Computational Mathematics and Scientific Computing Seminar
Machine Learning for Differential Equation Modeling: Statistics and Computation
Time and Location:Feb. 24, 2023 at 10AM; Warren Weaver Hall, Room 1302
Speaker:Yiping Lu, Stanford
Massive data collection and computational capabilities have enabled data-driven scientific discoveries and control of engineering systems. However, there are still several questions that should be answered to understand the fundamental limits of just how much can be discovered with data and what is the value of additional information. For example, 1) How can we learn a physics law or economic principle purely from data? 2) How hard is this task, both computationally and statistically? 3) What’s the impact on hardness when we add further information (e.g., adding data, model information)? I’ll answer these three questions in this talk in two learning tasks. A key insight in both two cases is that using direct plug-in estimators can result in statistically suboptimal inference.

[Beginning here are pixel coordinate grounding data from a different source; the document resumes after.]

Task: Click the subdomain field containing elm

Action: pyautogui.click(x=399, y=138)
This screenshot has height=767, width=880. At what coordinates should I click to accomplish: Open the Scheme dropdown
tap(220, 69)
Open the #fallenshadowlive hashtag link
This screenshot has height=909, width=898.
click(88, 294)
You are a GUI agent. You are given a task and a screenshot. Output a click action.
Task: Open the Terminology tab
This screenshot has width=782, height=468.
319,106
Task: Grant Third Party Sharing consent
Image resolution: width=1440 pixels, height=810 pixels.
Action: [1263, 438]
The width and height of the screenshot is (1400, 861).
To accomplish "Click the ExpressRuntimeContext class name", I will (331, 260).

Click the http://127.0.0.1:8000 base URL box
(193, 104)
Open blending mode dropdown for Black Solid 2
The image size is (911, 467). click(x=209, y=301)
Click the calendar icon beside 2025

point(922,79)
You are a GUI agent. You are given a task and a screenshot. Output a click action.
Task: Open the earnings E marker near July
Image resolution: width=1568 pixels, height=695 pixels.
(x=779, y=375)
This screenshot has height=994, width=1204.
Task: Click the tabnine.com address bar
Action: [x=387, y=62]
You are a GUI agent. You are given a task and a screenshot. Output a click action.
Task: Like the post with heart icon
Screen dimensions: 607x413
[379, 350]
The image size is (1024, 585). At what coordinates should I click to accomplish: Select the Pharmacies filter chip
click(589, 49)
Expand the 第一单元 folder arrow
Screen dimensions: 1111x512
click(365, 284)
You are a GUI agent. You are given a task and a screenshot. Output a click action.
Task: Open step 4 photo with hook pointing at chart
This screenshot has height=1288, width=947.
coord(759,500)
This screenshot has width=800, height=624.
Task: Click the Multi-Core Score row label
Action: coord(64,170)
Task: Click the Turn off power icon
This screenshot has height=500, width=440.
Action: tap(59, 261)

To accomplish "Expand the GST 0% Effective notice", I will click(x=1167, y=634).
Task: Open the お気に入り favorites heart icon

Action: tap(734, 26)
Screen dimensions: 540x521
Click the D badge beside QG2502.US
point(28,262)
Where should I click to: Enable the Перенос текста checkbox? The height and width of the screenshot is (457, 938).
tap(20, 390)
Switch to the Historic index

The first learning task I’ll discuss is linear operator learning/functional data analysis, which has wide applications in causal inference, time series modeling, and conditional probability learning. We build the first min-max lower bound for this problem. The min-max rate has a particular structure where the more challenging parts of the input and output spaces determine the hardness of learning a linear operator. Our analysis also shows that an intuitive discretization of the infinite-dimensional operator could lead to a sub-optimal statistical learning rate. Then, I’ll discuss how, by suitably trading-off bias and variance, we can construct an estimator with an optimal learning rate for learning a linear operator between infinite dimension spaces. We also illustrate how this theory can inspire a multilevel machine-learning algorithm of potential practical use.
For the second learning task, we focus on variational formulations for differential equation models. We discuss a prototypical Poisson equation. We provide a minimax lower bound for this problem. Based on the lower bounds, we discover that the variance in the direct plug-in estimator makes sample complexity suboptimal. We also consider the optimization dynamic for different variational forms. Finally, based on our theory, we explain an implicit acceleration of using a Sobolev norm as the objective function for training.